◆ Provided records ◆
= = = = = = =

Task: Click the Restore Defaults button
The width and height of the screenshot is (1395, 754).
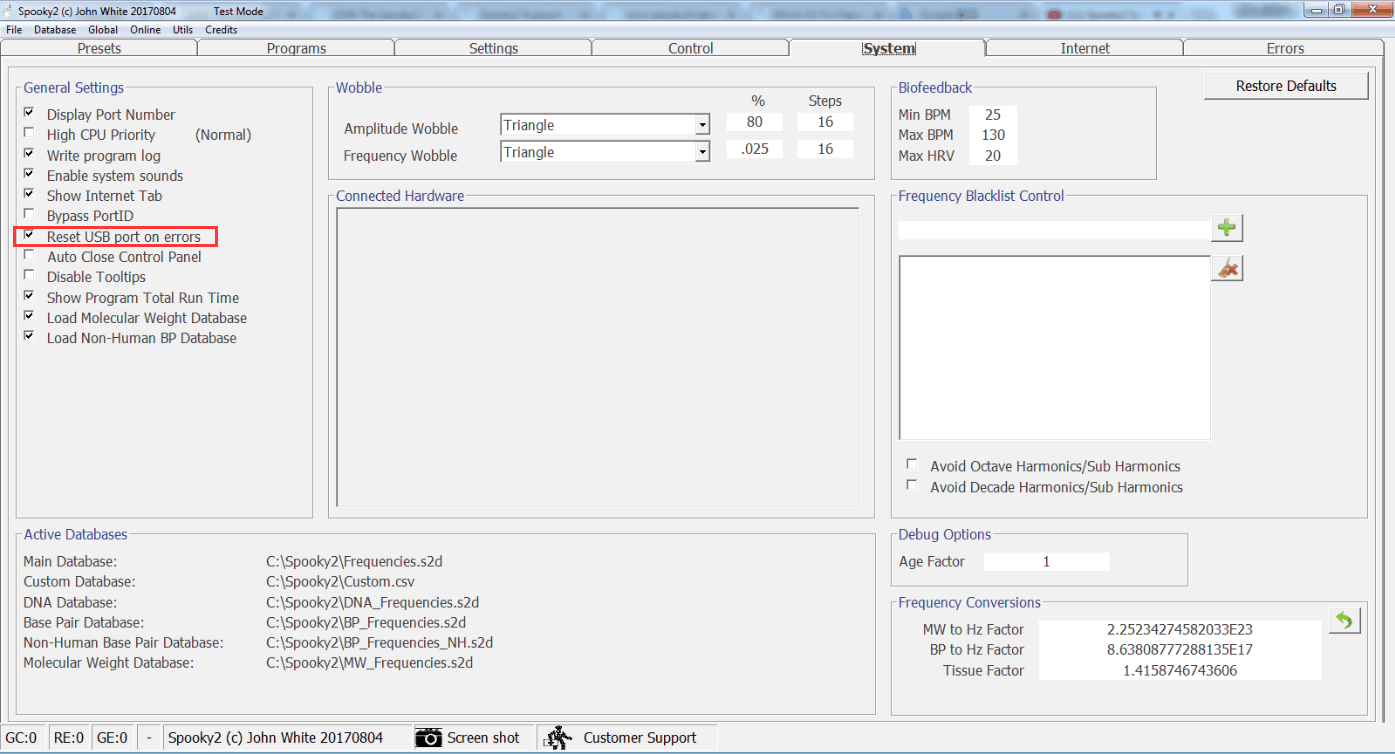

= = = = = = =

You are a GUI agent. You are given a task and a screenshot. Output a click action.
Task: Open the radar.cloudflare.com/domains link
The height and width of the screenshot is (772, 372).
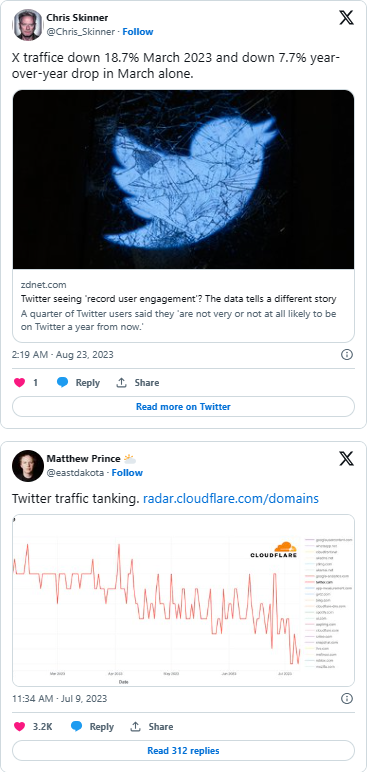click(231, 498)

= = = = = = =

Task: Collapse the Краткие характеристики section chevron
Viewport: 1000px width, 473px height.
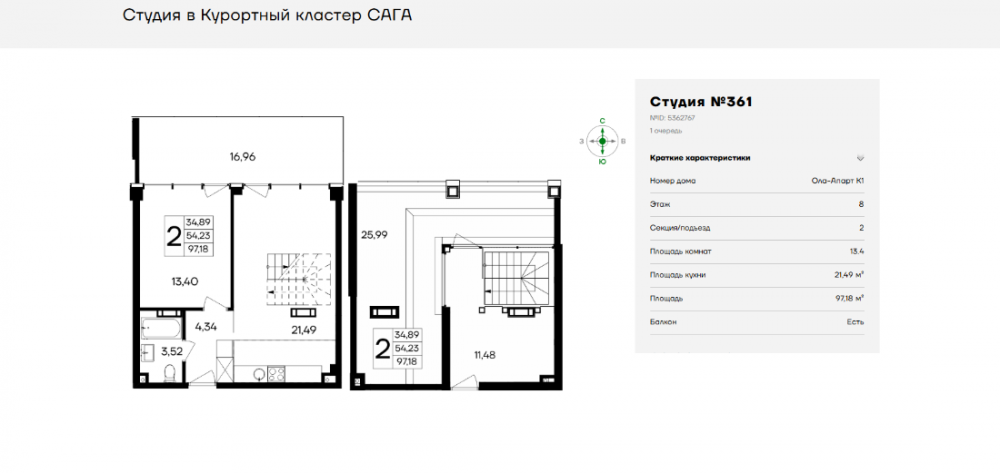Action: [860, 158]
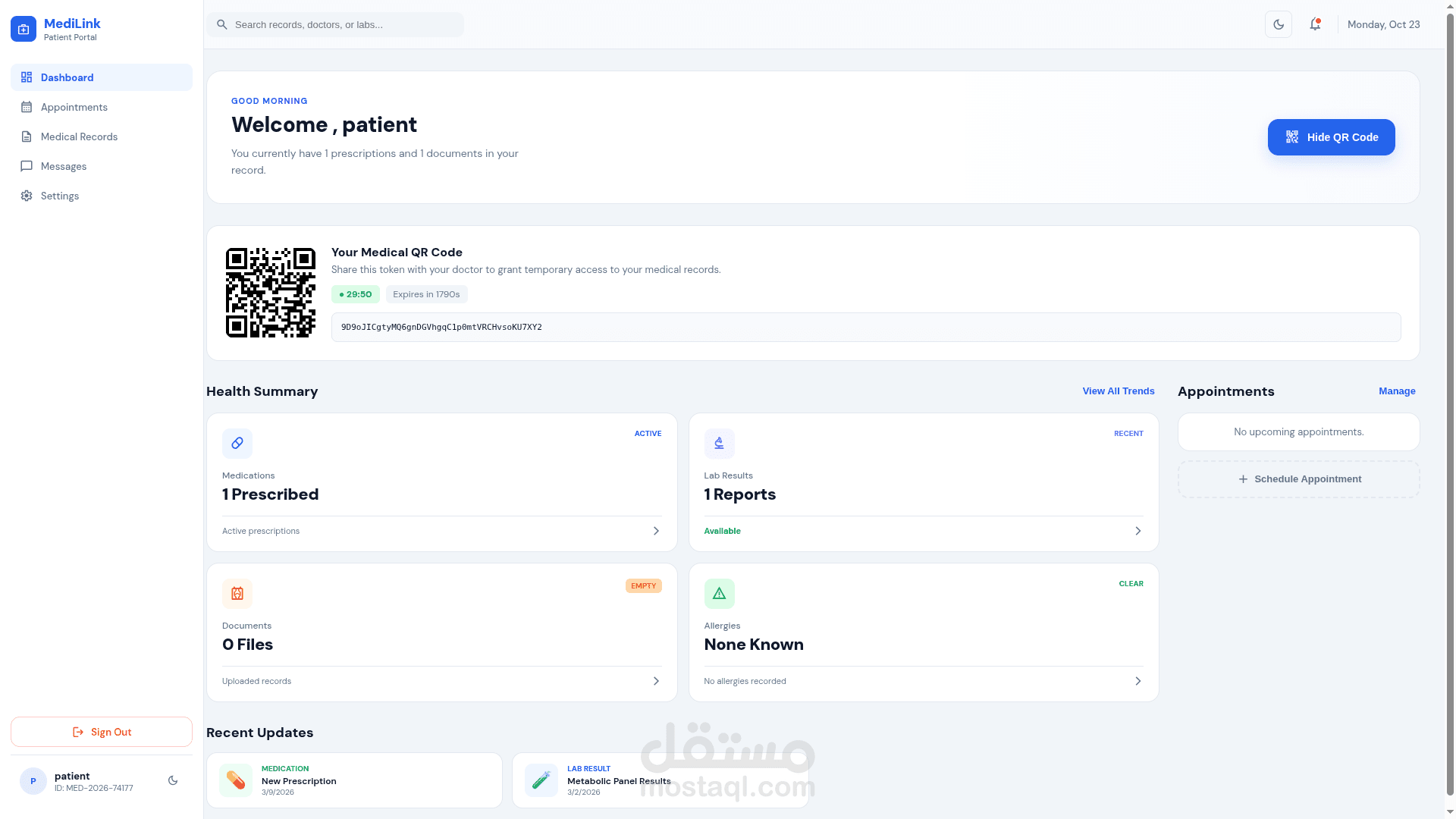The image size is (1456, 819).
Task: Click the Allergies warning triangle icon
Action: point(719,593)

= = = = = = =

Turn the stretch from the line containing "Task: Collapse the" through the line containing "Action: point(719,593)" into a Markdown table with the columns No. and Line, numbering each line in order and skipping any blank ones. Leave the pictures out of the table.

| No. | Line |
|---|---|
| 1 | Task: Collapse the Краткие характеристики section chevron |
| 2 | Viewport: 1000px width, 473px height. |
| 3 | Action: [860, 158] |
| 4 | The image size is (1456, 819). |
| 5 | Task: Click the Allergies warning triangle icon |
| 6 | Action: point(719,593) |